Remember: simple is scalable. The easier it is to sell and deliver, the more energy you’ll have to grow.
5. Design Your Workflows Like a Cozy Nest
Think of your business systems like a nest for your brain—soft, safe, structured, and supportive.
You don’t need to “get organized”, you need the right kind of organization:
- Visual tools like Notion or Trello: Use colors, emojis, and visuals to spark motivation.
- Automate boring stuff: Use tools like Calendly, Dubsado, or Zapier to handle what drains you.
- Create a content nest: Have one spot for all your ideas, templates, and captions. That way, you’re never starting from scratch.

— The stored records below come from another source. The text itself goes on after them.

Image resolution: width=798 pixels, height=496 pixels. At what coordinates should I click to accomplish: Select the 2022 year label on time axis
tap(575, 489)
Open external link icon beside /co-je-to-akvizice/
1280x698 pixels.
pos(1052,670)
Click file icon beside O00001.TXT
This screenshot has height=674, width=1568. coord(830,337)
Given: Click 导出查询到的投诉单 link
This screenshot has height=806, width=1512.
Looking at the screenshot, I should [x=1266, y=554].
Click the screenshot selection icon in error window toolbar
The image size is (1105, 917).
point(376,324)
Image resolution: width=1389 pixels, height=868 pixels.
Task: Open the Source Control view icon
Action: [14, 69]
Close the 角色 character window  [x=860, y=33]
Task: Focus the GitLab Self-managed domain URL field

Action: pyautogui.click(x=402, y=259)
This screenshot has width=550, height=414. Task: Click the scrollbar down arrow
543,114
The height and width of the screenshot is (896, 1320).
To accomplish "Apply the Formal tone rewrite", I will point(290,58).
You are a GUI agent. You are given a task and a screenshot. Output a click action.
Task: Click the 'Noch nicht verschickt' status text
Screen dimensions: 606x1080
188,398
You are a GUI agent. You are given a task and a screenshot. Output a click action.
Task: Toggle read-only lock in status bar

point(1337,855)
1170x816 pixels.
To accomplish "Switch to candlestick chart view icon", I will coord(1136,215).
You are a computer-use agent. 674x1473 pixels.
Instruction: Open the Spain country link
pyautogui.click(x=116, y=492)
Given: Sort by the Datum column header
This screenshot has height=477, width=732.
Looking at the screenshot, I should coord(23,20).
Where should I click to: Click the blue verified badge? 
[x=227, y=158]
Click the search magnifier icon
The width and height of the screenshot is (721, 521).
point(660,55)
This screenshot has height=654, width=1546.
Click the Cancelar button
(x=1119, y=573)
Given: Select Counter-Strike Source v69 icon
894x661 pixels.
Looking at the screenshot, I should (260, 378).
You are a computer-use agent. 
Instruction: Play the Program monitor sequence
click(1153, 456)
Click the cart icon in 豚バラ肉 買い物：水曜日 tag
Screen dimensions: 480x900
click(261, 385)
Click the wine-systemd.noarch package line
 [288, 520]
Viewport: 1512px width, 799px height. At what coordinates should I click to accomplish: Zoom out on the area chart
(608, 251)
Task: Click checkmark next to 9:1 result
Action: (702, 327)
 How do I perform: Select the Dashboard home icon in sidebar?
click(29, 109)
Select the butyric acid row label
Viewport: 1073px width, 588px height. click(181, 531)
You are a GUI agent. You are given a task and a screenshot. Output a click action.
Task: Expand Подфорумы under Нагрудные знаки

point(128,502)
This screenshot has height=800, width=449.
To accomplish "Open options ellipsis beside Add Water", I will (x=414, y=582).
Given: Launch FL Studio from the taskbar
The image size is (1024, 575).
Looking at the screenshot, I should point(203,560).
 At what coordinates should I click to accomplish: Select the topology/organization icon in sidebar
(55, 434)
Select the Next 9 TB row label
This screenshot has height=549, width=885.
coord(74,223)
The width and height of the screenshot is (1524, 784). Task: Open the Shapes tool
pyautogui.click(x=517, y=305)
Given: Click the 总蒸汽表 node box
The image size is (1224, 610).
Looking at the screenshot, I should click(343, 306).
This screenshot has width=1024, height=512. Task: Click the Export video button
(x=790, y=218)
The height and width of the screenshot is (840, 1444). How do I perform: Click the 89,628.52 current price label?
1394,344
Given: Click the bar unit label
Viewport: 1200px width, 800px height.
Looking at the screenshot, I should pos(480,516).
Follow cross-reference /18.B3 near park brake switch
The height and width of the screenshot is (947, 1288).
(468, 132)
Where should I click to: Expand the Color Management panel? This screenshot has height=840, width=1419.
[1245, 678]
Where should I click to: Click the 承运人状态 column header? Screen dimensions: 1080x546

When your systems feel good to use, you’ll use them.
6. Give Yourself Grace
If you skip a week of posting or forget a launch date, you’re not behind, you’re human. What matters most is how you support yourself when things feel wobbly.
Remember:
- You don’t have to earn rest.
- Your pace is perfect.
- Your dream clients care more about your energy than your schedule.
- You’re allowed to shift, pause, or go rogue if that’s what your brain needs.
You have a beautiful brain and the more you embrace your unique rhythm, the more ease, joy, and success you’ll find. Build slow. Build smart, and most of all—build it your way.